Le TCO, en faveur du jet d’encre
Pour distinguer les deux technologies, il faut également évaluer la consommation d’encre ou de toner, une mesure qui détermine le fameux coût à la page, et donc le TCO, tout en tenant compte de l’impact environnemental des consommables. Les offres actuelles donnent le jet d’encre gagnant à la fois sur le prix de revient d’une page imprimée et l’usage global du périphérique. “Le TCO permet de calculer et maîtriser les coûts d’impression et donc de les réduire. La méthode a été inventée en 1988 par le cabinet Gartner et s’applique en fait à tous les matériels. Quel que soit le périphérique évalué, on détermine son coût réel pendant toute sa durée de vie. Ce qui inclut non seulement le coût initial de la machine mais celui des cartouches d’encre ou toner, les pièces d’usure (le four, les photoconducteurs, la courroie de transfert, le kit de maintenance, etc.), l’entretien ou la maintenance du produit. Bien souvent on ne s’attache qu’au prix facial de l’imprimante, alors que sur la durée de possession, ce coût ne représente qu’une toute petite part”, explique Théo Mataranga, fondateur du laboratoire indépendant BenchExpert Labs. De nombreux tests réalisés par ce labo et d’autres font pencher le TCO en faveur du jet d’encre sur des points importants : prix facial, coût à la page, consommables et pièces détachées qui se limitent aux cartouches ou quelquefois au kit de maintenance.

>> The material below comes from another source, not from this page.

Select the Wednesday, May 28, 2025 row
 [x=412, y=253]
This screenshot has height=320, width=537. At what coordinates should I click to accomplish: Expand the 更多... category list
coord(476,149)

Au final, la réponse n’est pas tranchée
Alors que la chaleur requise par le laser nécessite plus d’énergie, la technologie d’impression à froid est un autre atout du jet d’encre. Toutefois, en plus d’abaisser le point de cuisson du toner, les spécialistes du laser ont substitué aux lampes allogènes utilisées dans les années 90 un dispositif proche de la plaque à induction, qui réduit considérablement le délai de préchauffage. Mais plus généralement, qu’il s’agisse de concevoir des encres ou de produire du toner, de mettre au point des plastiques ou d’assembler des circuits électroniques, l’industrie de l’impression pollue. Il faut toutefois saluer la démarche proactive d’une majorité de fabricants qui consacrent une partie de leur budget R&D à tenter de rendre le cycle de vie de leurs produits le plus vertueux possible.
La technologie jet d’encre, est-elle devenue incontournable ? Oui si l’on considère son faible coût à l’achat, ses consommables abordables et une qualité satisfaisante concernant la production de documents bureautiques. Faut-il renoncer pour autant au laser ? Non, d’une part les écarts de coûts tendent à se resserrer avec le jet d’encre, et d’autre part sa robustesse reste un atout incontestable. En outre, la déclinaison du laser vers le LED est un sérieux facteur d’amélioration du TCO. Dans bien des cas, sauf à défendre spontanément leur camp, les fabricants n’ont aucune réponse réellement tranchée. Sans doute savent-ils que les deux procédés sont voués à coexister et, qu’au-delà de savoir combien de temps encore, ils sont tenus de fournir le meilleur des deux mondes s’ils souhaitent répondre aux demandes de rationalisation des parcs.